• **Work instructions**
1. Revise the passage on Digital Product Creation from "The wave we've" to "to carry them.", putting "3D design" wherever "3D" appears.
2. Write the next part of the passage on Digital Product Creation, picking up after its final sentence.

• **Extract provided**
The wave we've already lived through: DPC
Digital Product Creation was the move to conceive, develop, and decide on product digitally instead of physically. It didn't arrive all at once. It came in layers, over years—and the same mistake repeated at every one.
It started with 3D. The case was clean: cut fewer physical samples, see the product earlier, take rounds out of the calendar. All of it was true. Then the tools went into teams, and a friction no one had budgeted for showed up. Brands ran 3D and physical in parallel, because nobody fully trusted the screen yet. Instead of replacing a step, they added one. A render got treated like a specification, and decisions got made on an image that was never built to carry them.
None of that was a flaw in the software. It was the cost of deploying a capability before anyone defined the problem it was there to solve.
Then the promise got bigger, and the friction grew with it. A "digital twin" was supposed to be the product itself, expressed in data. But ask ten people in a footwear company what a digital twin is and you'll get ten answers. The vendor means a high-fidelity render. The designer means a sampling replacement. The manufacturing director means a build specification. The CFO means cost reduction. None of them wrong. None of them describing the same thing—and all of them funding the same line item against a different picture of what they were buying.

• **Information provided**
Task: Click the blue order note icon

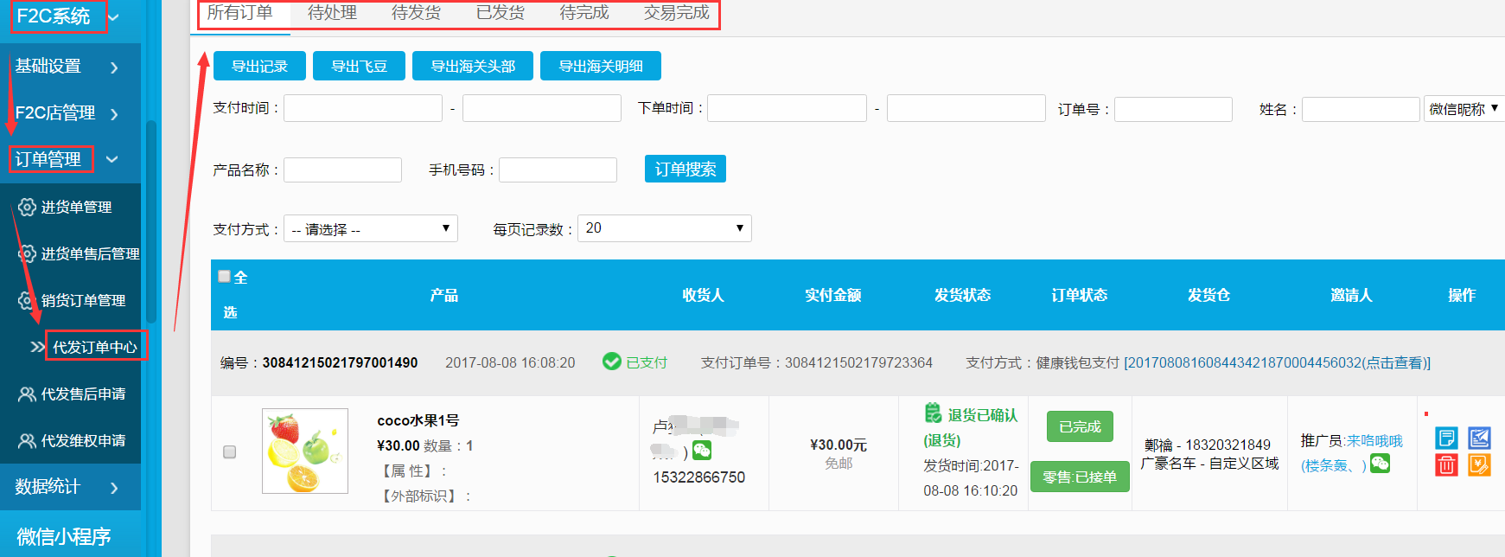Action: tap(1446, 438)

• **Expected responses**
1.
The wave we've already lived through: DPC
Digital Product Creation was the move to conceive, develop, and decide on product digitally instead of physically. It didn't arrive all at once. It came in layers, over years—and the same mistake repeated at every one.
It started with 3D design. The case was clean: cut fewer physical samples, see the product earlier, take rounds out of the calendar. All of it was true. Then the tools went into teams, and a friction no one had budgeted for showed up. Brands ran 3D design and physical in parallel, because nobody fully trusted the screen yet. Instead of replacing a step, they added one. A render got treated like a specification, and decisions got made on an image that was never built to carry them.

2.
Then came the full program, and it had the same shape every time. Tools bought separately that don't talk to each other, so the single source of truth becomes three. Retraining no one scoped. Ownership of the digital asset left undefined, so the physical process never actually goes away. And because the friction was never named at the start, no one could say at the end whether it had been removed—so programs that delivered real value still read as failures.
The pattern didn't run once. It ran at every layer. A decade of chances to learn the shape of it.
Here it is again.
The wave arriving now: AI
AI is the next wave, and it's following the same pattern—only faster.
Organizations know they should be using AI. Far fewer can clearly articulate where it creates value inside their product creation process. That gap—between knowing you need a technology and understanding which problem it should solve—is where friction begins.
I've heard two versions of the same story repeatedly from people still inside the industry.
The first is organizational. Teams are told to "use AI," but no one defines what success actually looks like. The technology becomes a mandate instead of a solution.
"Use AI" lands as a mandate, not a problem to solve.
The second is familiar to anyone who lived through the early days of 3D. Business teams know where work feels slow but struggle to describe the root cause. Technology teams understand the tools but can't translate vague frustrations into targeted solutions. The AI ends up sitting between the two groups, satisfying neither.
Imagine a footwear design team using generative AI to produce dozens of concept sketches in minutes. Design celebrates the speed. Product management assumes the concepts are ready for development. Engineering quickly discovers they ignore manufacturing constraints, material limitations, or costing realities. Instead of eliminating work, the organization creates another review cycle to separate inspiration from execution.
The AI worked exactly as designed.
The organization hadn't decided which decision it was supposed to accelerate.
Neither of these failures belongs to the technology. They're consequences of deploying a capability before defining the friction it exists to remove.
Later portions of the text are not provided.